### Provided entries

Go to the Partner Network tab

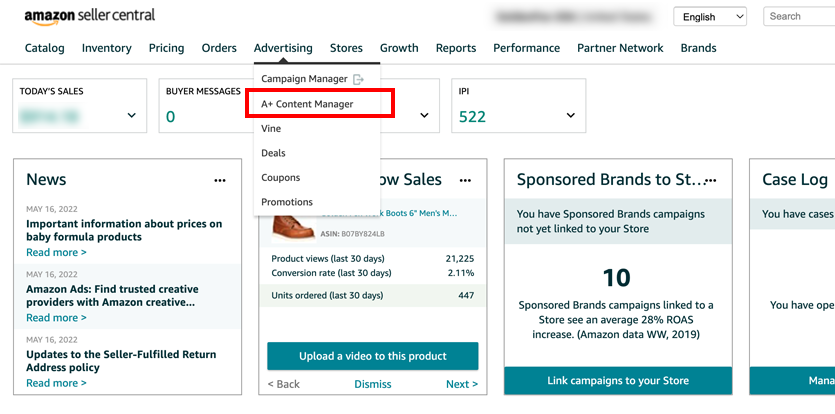click(620, 48)
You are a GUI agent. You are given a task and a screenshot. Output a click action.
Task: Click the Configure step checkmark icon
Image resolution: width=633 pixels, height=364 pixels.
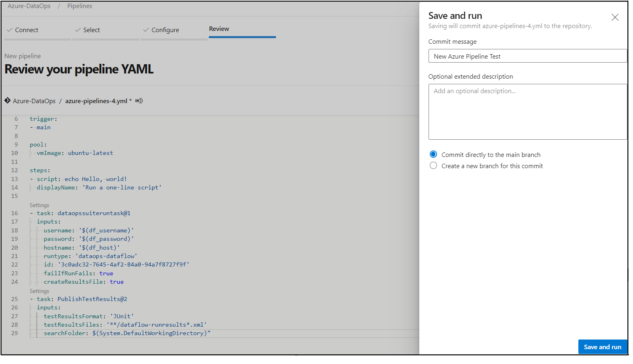(x=146, y=30)
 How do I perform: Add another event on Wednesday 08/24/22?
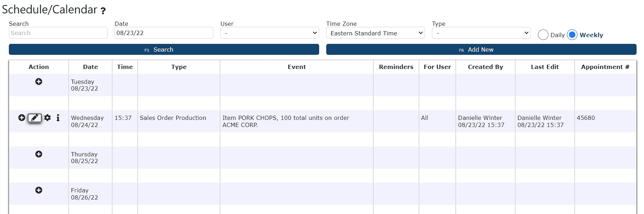tap(22, 118)
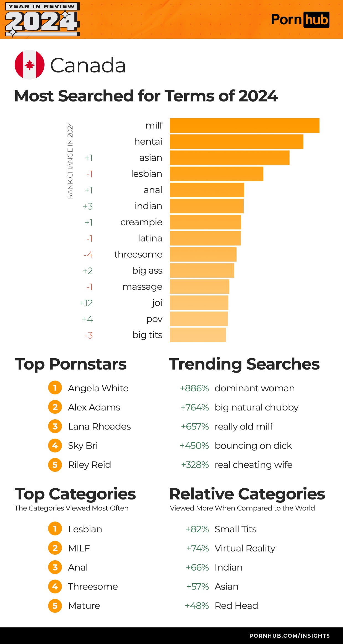Click the orange bar for "massage"
Image resolution: width=343 pixels, height=644 pixels.
click(199, 287)
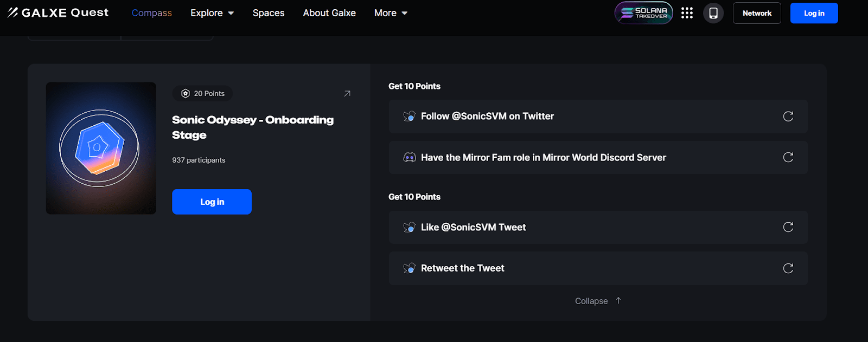Click the Network button
This screenshot has width=868, height=342.
click(x=757, y=13)
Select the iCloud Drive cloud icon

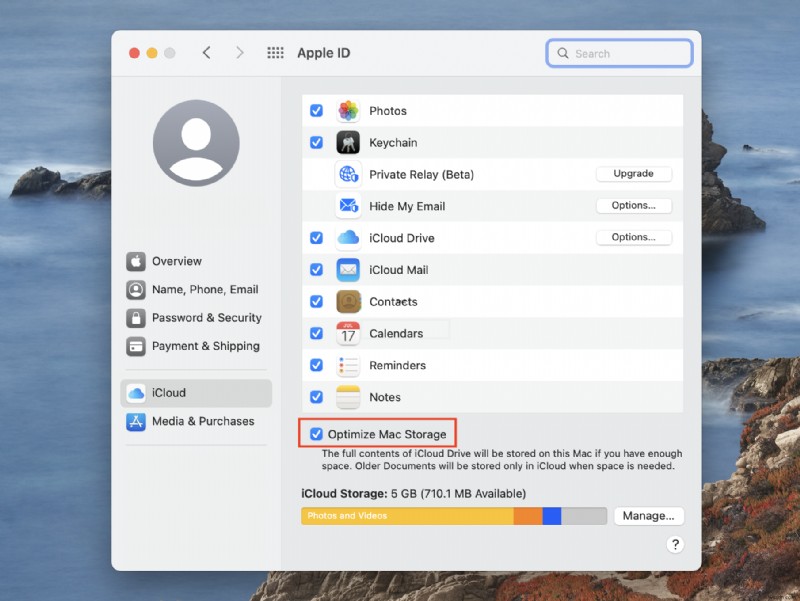coord(349,238)
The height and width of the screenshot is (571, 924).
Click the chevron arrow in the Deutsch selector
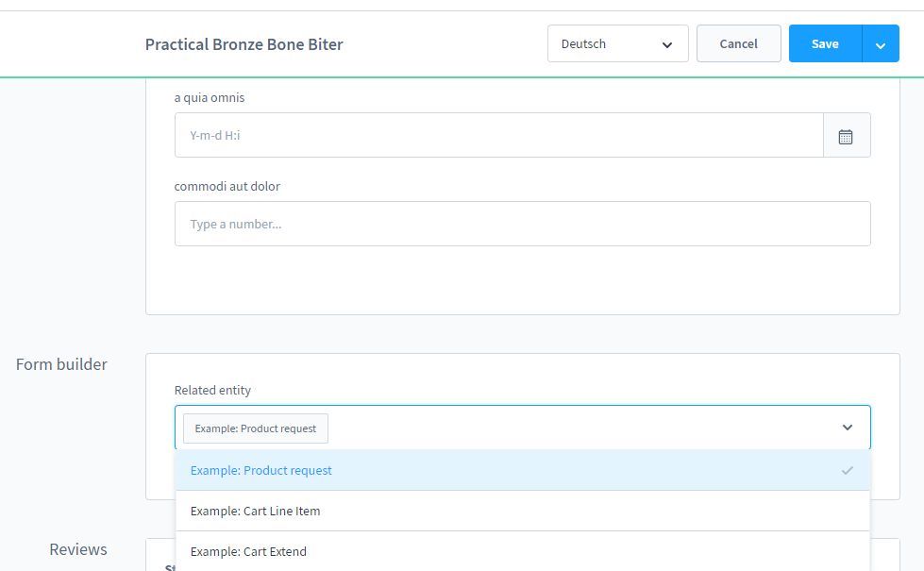click(667, 44)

### Work to complete
Take the line with "Select the iCloud Drive cloud icon" and each line after it through the end of the material above, and reproduce them exactly, without the pictures.

### Answer to this task
Select the iCloud Drive cloud icon

coord(349,238)
The height and width of the screenshot is (571, 924).
Click the chevron arrow in the Deutsch selector
click(667, 44)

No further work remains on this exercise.